Autor Nancy C. Unger
en Limba Engleză Paperback – 18 oct 2012
From pre-Columbian times to the environmental justice movements of the present, women and men frequently responded to the environment and environmental issues in profoundly different ways. Although both environmental history and women's history are flourishing, explorations of the synergy produced by the interplay between environment and sex, sexuality, and gender are just beginning. Offering more than "great women in environmental history," this book examines the intersections that shaped women's unique environmental concerns and activism, and that framed the way the larger culture responded. Women discussed include Native Americans, colonists, enslaved field workers, pioneers, homemakers, municipal housekeepers, immigrants, hunters, nature writers, soil conservationists, scientists, migrant laborers, lesbians, nuclear protestors, and environmental justice activists.
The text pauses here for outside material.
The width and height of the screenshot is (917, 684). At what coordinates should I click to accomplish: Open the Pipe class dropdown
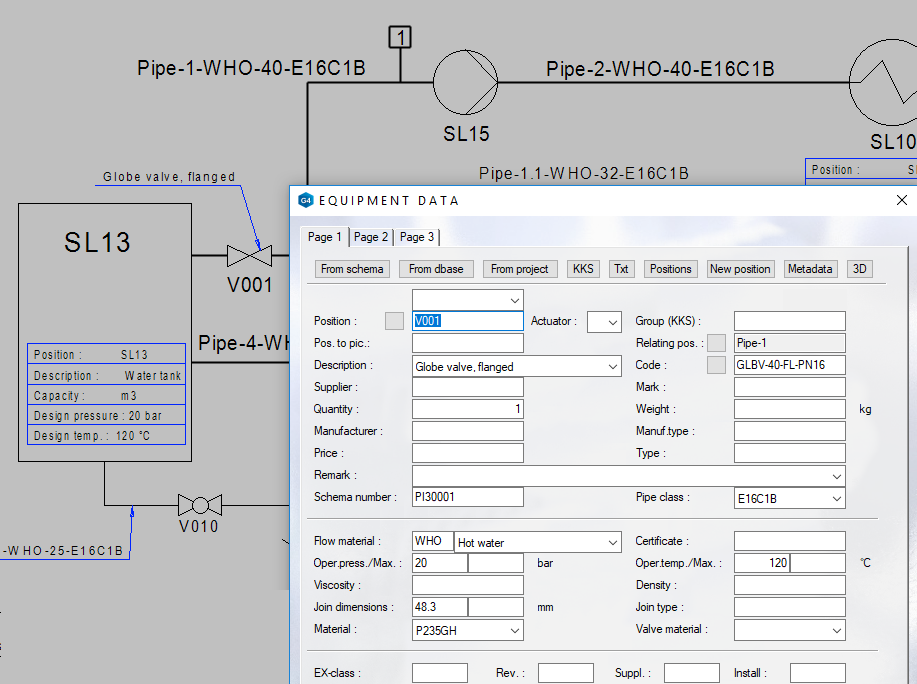coord(836,498)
As women, they fared, thought, and acted in ways complicated by social, political, and economic norms, as well as issues of sexuality and childbearing. The housekeeping role assigned to women has long been recognized as important in environmental history. But that emphasis ignores the vast range of their influence and experiences. Enslaved women, left to do the fieldwork in disproportionate numbers, used their environmental knowledge to subtly undermine their masters, hastening the coming of the Civil War. Many pregnant women, faced with childbirth on the western trails, eyed frontier environments with considerable apprehension. In more recent times, lesbians have created alternative environments to resist homophobia and, in many economically disadvantaged communities, women have been at the forefront of the fight against environmental racism.Women are not always the heroes in this story, as when the popularity of hats lavishly decorated with feathers brought some bird species to near extinction. For better, and sometimes for worse, women have played a unique role in the shaping of the American environment. Their stories feature vibrant characters and shine a light on an underappreciated, often inspiring, and always complex history.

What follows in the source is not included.